They existed before Avis, of course: the second-rank brands, cruising the category reef in the shadow of the Big Fish. It was just that, before Avis, they always seemed just that - second rank. The brands we emulated, the brands we learned from, the brands we all wanted to be, underneath, were the brand leaders. "You know the new VP in marketing? I hear he comes from Clorox."

And then a car-rental company threw down a gauntlet to the brand leader in its category, and our view of what it meant to be number two changed. The strategy was smart, the image suddenly more desirable than even that of the brand leader: perhaps we were witnessing the birth of Number Two as Marketing Icon. Perhaps now we would start to see the marketing landscape change. Almost immediately, we enshrined the Avis story in legend: how the staff wore the badges of the slogan to enlist them in the cause, how the company used the little details to support a much higher emotional claim, how they weren't really number two at all, and that was the real brilliance of their strategy.

But Avis proved a false dawn. As second-rank brands went, there was some sterling support work in the years that followed from Pepsi - and that was it. Volkswagen was, well, the Beetle; and as much as everyone admired what it had done, it was hard to convince any marketeer that what they really wanted to be was another Beetle.
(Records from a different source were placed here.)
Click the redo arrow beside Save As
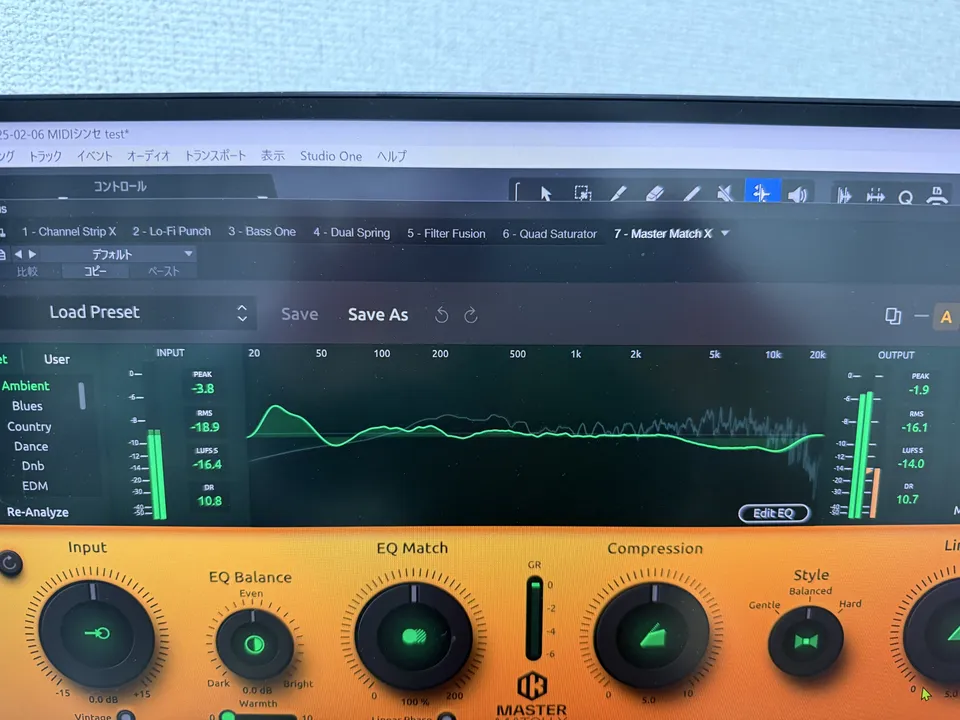Image resolution: width=960 pixels, height=720 pixels. [x=471, y=315]
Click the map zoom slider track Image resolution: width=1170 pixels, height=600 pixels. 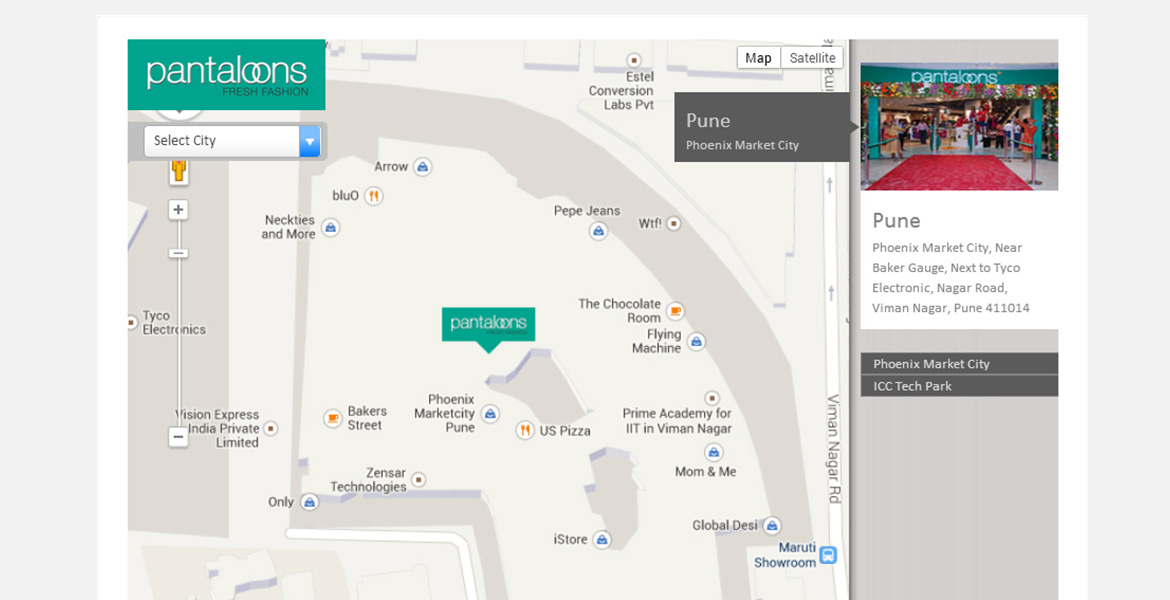[x=179, y=340]
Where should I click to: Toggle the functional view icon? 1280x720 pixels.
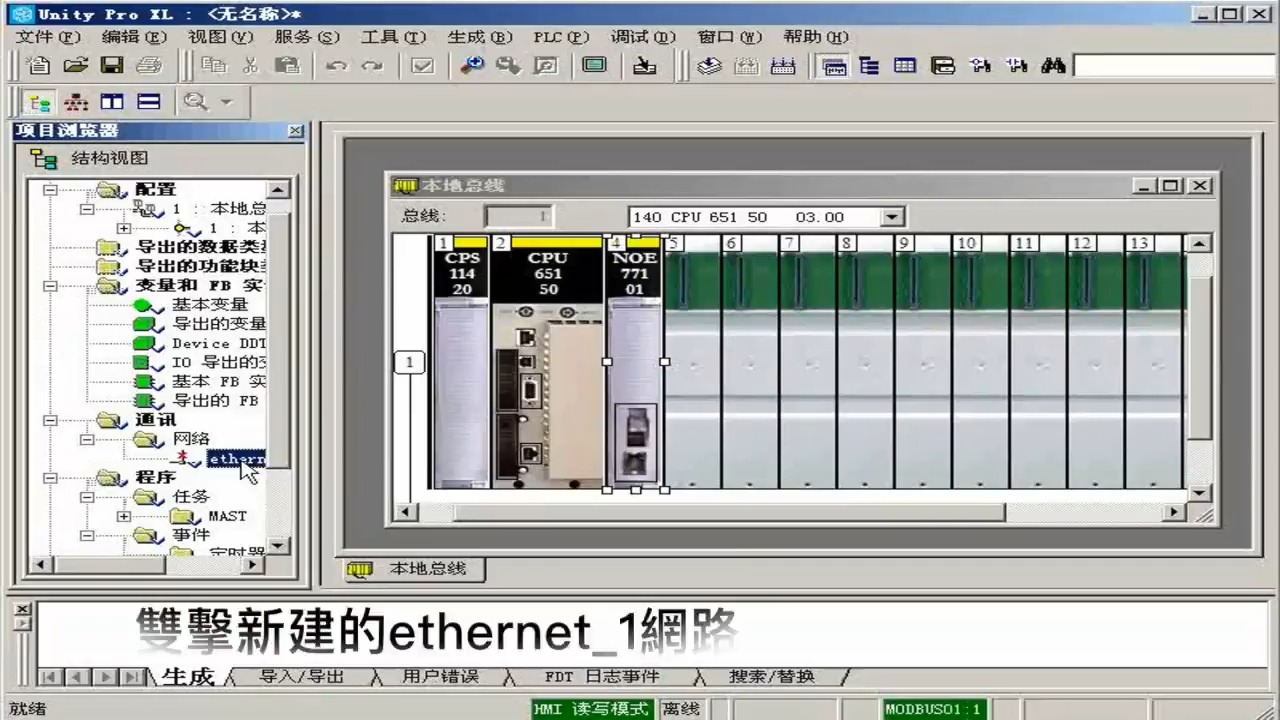tap(76, 101)
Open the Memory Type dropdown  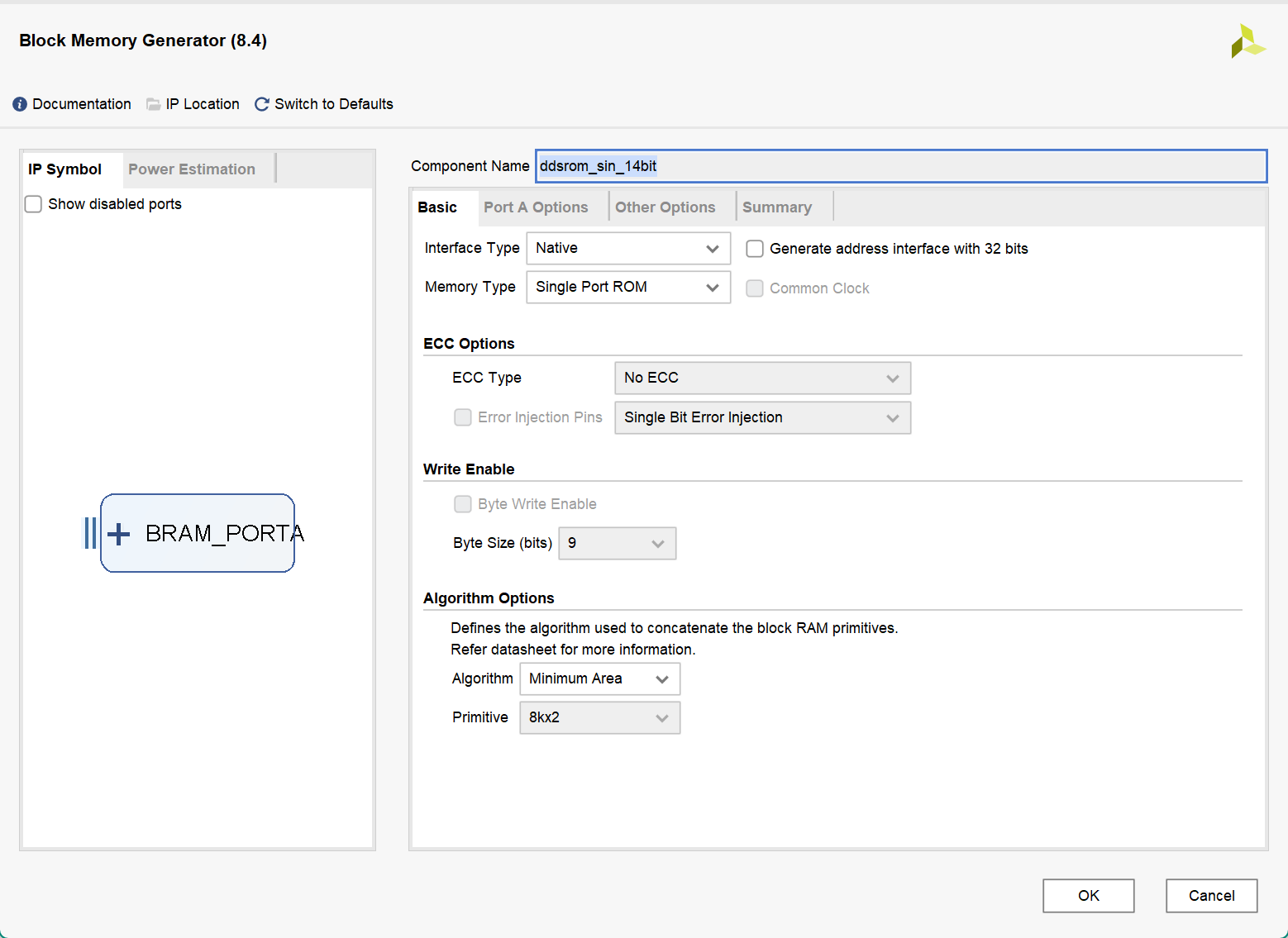pos(628,287)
So the brand models remained the Brand Leaders. We read about Coca-Cola and Kellogg's, and all the other brands that had led their category since records began, and marveled. And if we wanted a number-two strategy, we had a choice of Avis or Pepsi: we could try harder, or go younger. But frankly, after a while that became a pretty thin diet for those of us working on second-rank brands. There were no real vitamins left in there, once everyone had taken a turn at chewing it over a few times. We had to go back to just trying to differentiate again.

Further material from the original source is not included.